Dinbandhu wrote:
Drew,

I tried hard for almost two hours to import a table using the copy table
wizard, but could not get success. I went over your tips (below)
carefully, and incorporated all the points relevant to my particular
table.
My table has 23 columns, all of type 'text' except for four: the ID
which is AutoNumber (in MSA terminology), two of type "date/time", and
one of type "yes/no". And that table has 40 rows.

So I carefully went through the type fields when the copy table wizard
would get to that window.
For the ID field, according to your below recommendation I set it by
hand. It was already set to BIGINT, but I changed it to something else
and then brought it back to BIGINT. By so doing, the number of digits
allowed went up from 4, to 19. I do not know whether I was able to set
it the way you wanted, but this was the best way I could figure out to
increase the number of permitted digits. You had written to be sure to
set it by hand, and then added that "AutoIncrement in Access is always a
LONG INTEGER". There didn't seem to be any option in BASE for selecting
"LONG INTEGER", so I did what I have described above.

For the two "date/time" fields, BASE had selected something else other
than "date/time"-- it had selecting something obviously inappropriate.
So I changed both to the "date/time" type.

And the "yes/no" column was also incorrectly set.
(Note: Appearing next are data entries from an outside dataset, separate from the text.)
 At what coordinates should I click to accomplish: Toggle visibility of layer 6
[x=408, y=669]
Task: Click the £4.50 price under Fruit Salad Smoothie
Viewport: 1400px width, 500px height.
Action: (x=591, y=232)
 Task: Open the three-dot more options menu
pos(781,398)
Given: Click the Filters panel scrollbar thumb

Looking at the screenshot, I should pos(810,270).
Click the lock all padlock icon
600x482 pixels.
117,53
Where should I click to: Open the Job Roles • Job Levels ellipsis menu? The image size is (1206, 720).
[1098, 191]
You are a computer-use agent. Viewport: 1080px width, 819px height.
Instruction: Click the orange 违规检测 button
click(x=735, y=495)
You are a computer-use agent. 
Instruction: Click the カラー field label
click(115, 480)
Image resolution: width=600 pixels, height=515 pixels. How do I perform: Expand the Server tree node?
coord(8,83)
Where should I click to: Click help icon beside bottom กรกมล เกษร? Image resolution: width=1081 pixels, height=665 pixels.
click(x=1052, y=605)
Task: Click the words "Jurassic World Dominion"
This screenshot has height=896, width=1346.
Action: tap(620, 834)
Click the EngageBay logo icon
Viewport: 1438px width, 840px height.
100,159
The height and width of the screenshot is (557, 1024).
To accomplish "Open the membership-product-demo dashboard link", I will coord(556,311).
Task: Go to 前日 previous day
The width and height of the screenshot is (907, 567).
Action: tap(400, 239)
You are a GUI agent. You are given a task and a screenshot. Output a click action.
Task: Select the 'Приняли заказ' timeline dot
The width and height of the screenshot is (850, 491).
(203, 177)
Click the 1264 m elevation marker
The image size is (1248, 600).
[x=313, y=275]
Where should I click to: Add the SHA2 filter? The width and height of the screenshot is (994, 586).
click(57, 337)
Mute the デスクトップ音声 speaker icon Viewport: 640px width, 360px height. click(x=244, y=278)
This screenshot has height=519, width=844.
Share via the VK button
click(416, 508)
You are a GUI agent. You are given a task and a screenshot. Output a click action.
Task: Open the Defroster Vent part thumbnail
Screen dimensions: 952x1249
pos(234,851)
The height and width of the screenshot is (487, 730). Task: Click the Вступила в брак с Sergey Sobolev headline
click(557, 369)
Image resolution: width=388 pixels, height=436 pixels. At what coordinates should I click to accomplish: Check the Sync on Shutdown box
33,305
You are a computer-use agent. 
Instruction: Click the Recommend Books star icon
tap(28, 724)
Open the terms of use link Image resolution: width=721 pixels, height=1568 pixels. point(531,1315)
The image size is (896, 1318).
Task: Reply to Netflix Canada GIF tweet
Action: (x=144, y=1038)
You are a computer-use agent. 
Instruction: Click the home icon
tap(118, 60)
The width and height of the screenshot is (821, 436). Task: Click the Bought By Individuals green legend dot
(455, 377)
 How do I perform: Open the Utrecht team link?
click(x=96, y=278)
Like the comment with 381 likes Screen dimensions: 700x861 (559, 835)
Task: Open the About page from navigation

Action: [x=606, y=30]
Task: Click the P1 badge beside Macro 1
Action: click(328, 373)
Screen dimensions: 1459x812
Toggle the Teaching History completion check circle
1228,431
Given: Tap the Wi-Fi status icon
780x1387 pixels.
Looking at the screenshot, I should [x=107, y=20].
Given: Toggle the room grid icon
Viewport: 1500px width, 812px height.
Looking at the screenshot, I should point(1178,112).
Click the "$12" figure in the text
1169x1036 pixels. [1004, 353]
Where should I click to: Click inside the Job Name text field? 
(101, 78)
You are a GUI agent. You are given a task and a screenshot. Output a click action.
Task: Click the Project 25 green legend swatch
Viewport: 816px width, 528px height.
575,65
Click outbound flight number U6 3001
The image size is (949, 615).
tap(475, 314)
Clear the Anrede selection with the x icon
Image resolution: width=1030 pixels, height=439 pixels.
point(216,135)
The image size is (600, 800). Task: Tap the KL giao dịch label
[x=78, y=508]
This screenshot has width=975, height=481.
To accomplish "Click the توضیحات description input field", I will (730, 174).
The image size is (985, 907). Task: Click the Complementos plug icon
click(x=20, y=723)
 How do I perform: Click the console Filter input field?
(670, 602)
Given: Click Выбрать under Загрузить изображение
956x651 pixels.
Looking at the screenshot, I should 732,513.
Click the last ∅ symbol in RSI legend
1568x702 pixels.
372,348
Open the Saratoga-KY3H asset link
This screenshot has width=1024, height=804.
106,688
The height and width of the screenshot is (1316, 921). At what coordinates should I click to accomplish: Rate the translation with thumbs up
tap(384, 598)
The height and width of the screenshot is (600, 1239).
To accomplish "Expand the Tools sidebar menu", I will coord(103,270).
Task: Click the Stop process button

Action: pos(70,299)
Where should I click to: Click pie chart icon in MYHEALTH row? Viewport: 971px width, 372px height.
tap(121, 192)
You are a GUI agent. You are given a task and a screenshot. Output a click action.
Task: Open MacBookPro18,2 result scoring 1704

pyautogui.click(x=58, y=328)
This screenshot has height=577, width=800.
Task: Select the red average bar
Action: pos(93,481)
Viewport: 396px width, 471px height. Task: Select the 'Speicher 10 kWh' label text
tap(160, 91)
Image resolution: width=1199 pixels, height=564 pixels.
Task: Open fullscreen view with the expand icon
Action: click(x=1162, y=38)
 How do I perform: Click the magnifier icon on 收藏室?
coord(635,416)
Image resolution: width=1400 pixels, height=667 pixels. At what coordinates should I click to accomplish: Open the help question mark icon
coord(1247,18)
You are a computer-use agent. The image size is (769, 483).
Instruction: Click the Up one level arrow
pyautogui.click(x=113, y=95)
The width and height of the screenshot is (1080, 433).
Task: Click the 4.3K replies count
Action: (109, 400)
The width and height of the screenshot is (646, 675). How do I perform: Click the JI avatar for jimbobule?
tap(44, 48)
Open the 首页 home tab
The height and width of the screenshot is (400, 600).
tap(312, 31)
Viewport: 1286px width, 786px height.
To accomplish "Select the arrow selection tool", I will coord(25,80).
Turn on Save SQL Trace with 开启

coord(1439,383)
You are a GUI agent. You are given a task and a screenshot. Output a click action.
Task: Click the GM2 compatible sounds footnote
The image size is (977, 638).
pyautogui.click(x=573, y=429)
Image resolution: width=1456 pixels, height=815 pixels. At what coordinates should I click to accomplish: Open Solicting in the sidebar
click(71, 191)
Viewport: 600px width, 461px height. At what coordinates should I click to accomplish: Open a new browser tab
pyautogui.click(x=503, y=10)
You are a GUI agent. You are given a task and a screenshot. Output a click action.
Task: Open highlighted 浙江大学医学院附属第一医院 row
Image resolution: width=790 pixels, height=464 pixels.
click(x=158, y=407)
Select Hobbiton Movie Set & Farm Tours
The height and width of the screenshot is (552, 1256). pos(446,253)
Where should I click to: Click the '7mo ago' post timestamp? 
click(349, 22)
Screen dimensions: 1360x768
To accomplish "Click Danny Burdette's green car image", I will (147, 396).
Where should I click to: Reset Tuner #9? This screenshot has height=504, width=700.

So I changed it to the
"yes/no" (boolean) option.

All the remaining were text fields, appropriately designated so by BASE,
with "var char". But I went through each and made the number of allowed
characters "255".

After making the above-noted changes, upon clicking the "finish" button,
the wizard still came back with the message that there was an error, and
would I like to continue writing the table anyway. I answered yes. This
time, unlike earlier, the table is not empty. It filled in five rows.
But the data is wrong. For example, in the "date" column, all five cells
have the same date in them (01/01/70 12:00 AM)-- which is wrong. I do
not have any such date in the table.
Also, the order of the columns is different from the actual MSA table in
my windows partition. But that error seems to stem from the way BASE's
"connected" table appears. In that table--the one BASE made in the
"connect" mode--the data appears correct, but the order of the columns
in the table is all wrong. And that incorrect order is reflected in the
order of columns in the table made by the copy wizard.

So if you have any tips/suggestions as to how to make this import
proper, please kindly let me know.
Otherwise I am thinking I may get more success by using the .csv method
for doing the import. I have already done the export from MSA into
a .csv format, and would just need instruction as to how to import
that .csv table into linux BASE.

Thanks for all your help,
Regards,
Swarup

<snip>
I don't know if this will help, but you could try opening your .csv file in Calc and see what you get there. If it looks good, you should be able to set the next column in Calc (X, I guess) for the ID field. Set the first value as one, then set the formula in the next row as "=X1+1" (without the quotes, of course), press Enter to set X2, then drag the fill handle from X2 down across the rest of the rows; they should then all fill in with sequential values, which will be your ID field. Now you can define a new table the way you really want it (primary key last, as auto-value BIGINT; I'd recommend using Design view so you can see exactly what you're getting). In Calc, select the whole table by clicking in the box at the far left of the column designator row, then copy. Back in Base, this time when you do the paste, tell it to append the data to your new table. Then keep your fingers crossed!

(Apologies if this is beating on lots of obvious stuff, but I wanted to say too much rather than too little!)